[Collected data]
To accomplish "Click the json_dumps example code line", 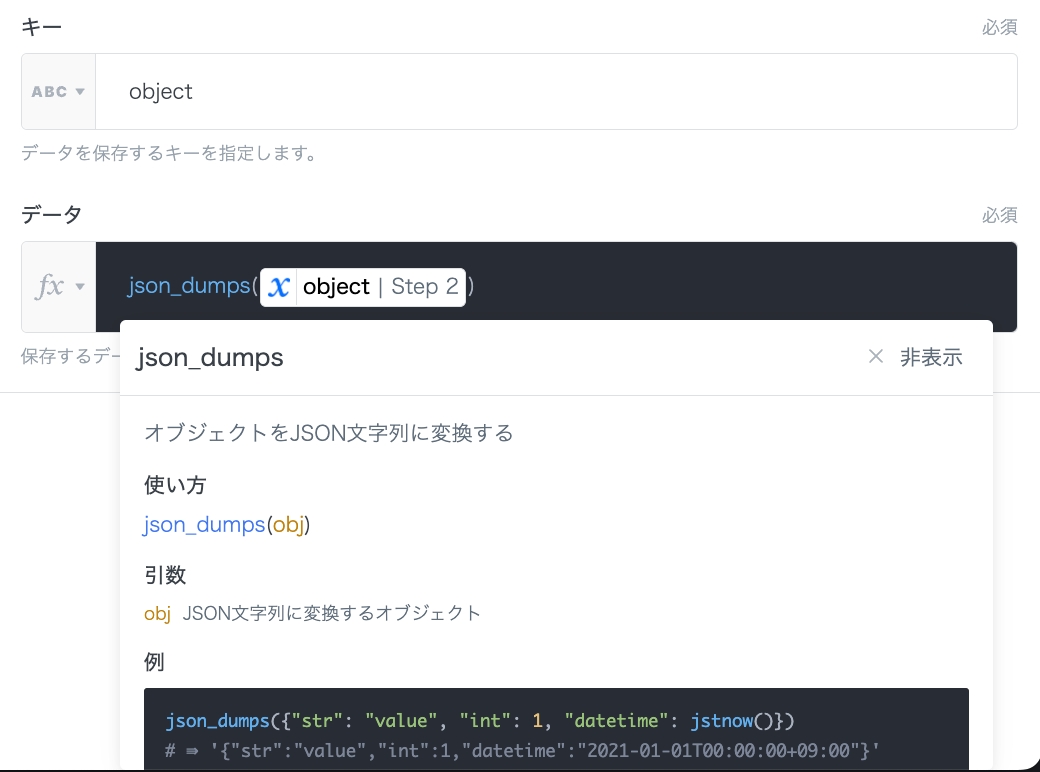I will point(480,721).
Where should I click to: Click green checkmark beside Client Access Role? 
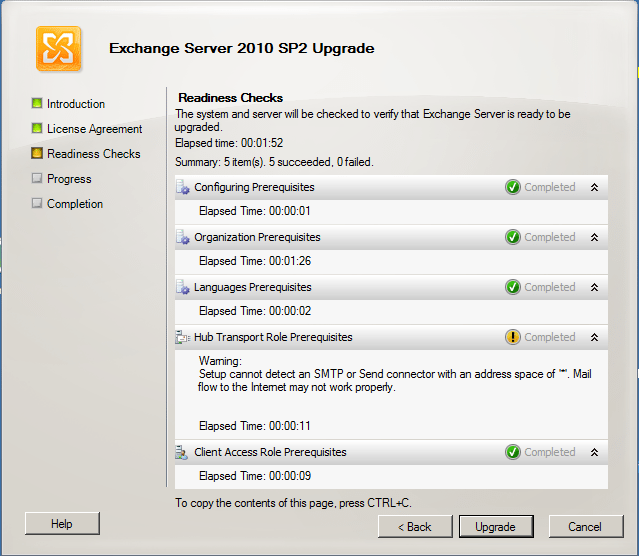(x=513, y=452)
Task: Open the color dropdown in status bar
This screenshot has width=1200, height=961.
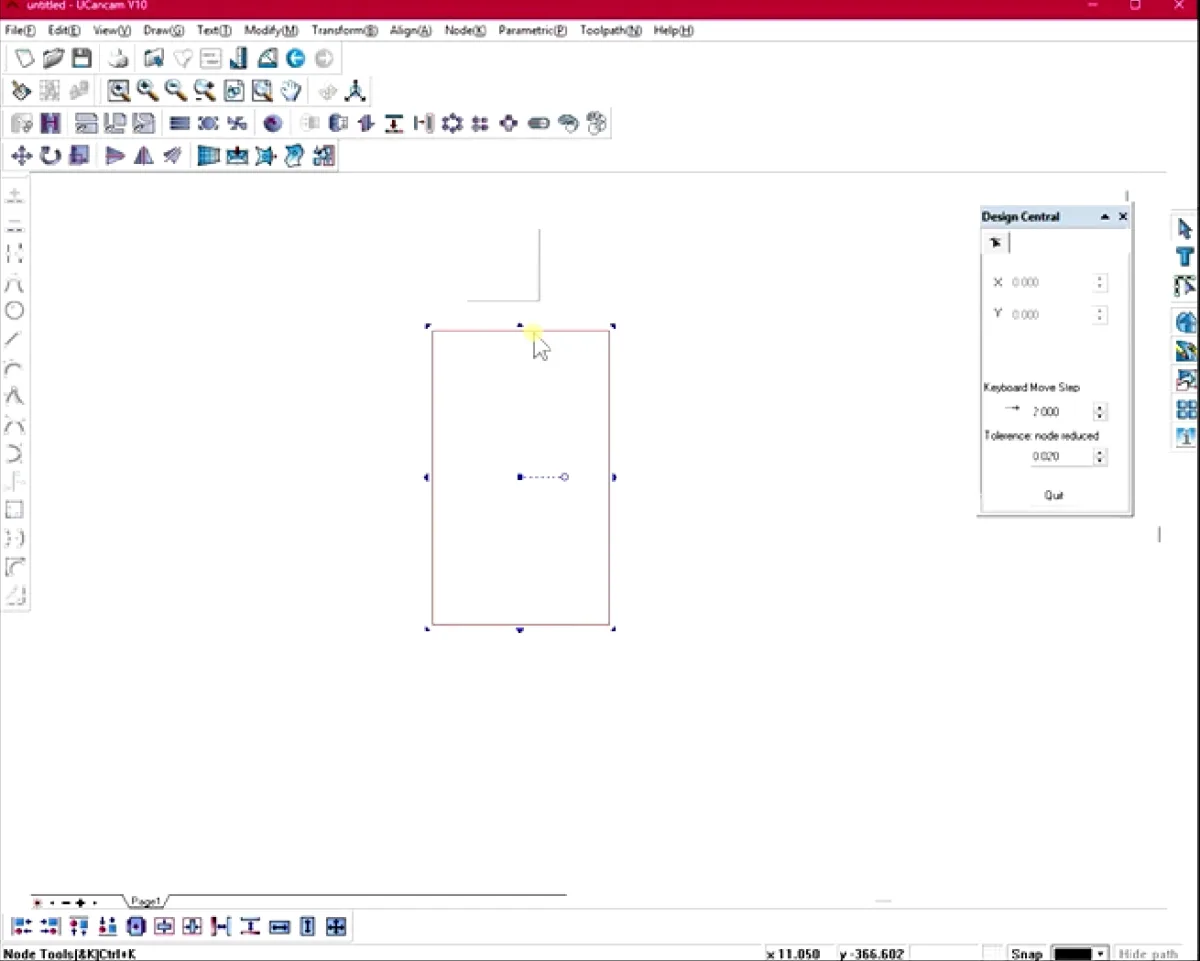Action: click(x=1101, y=953)
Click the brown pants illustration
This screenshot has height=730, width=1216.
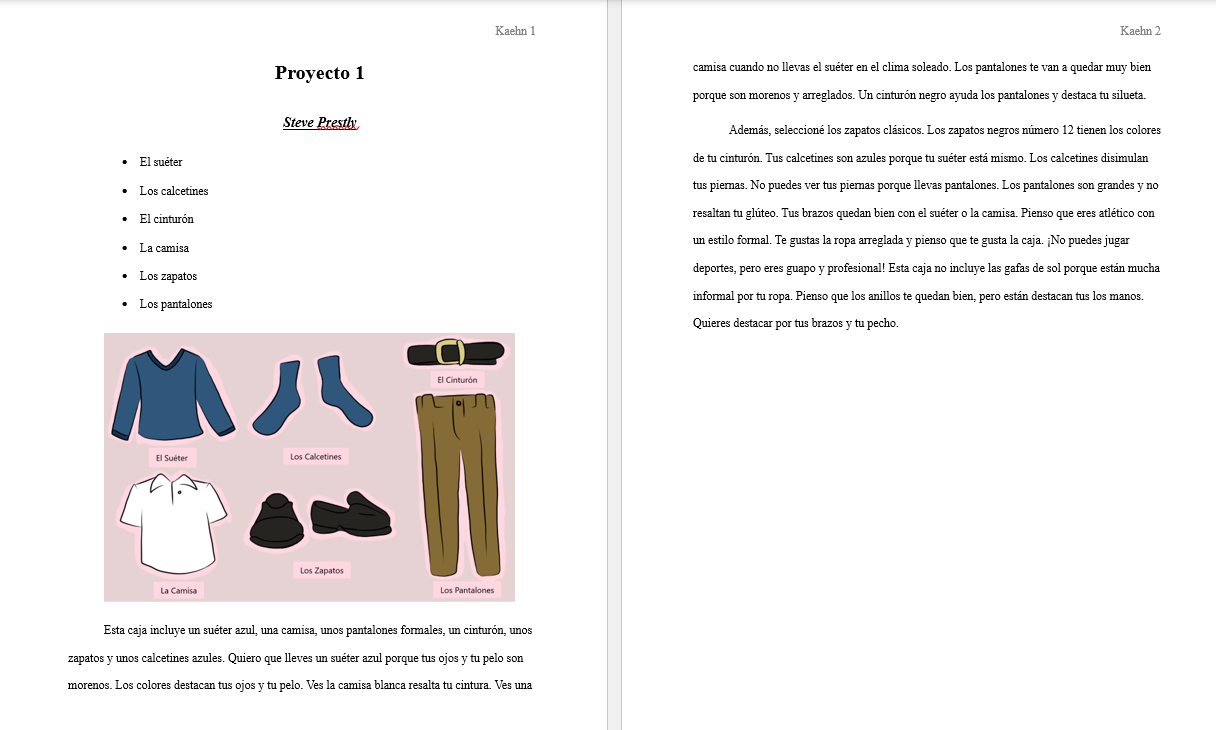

**YOUR OBJECTIVE**
Quote exactly, and only, the lines from the line containing "Task: Open the color dropdown in status bar" through the final line of the records above, both included, omitting any pictures.

**COMPLETED EXERCISE**
Task: Open the color dropdown in status bar
This screenshot has width=1200, height=961.
Action: click(x=1101, y=953)
Click the brown pants illustration
This screenshot has height=730, width=1216.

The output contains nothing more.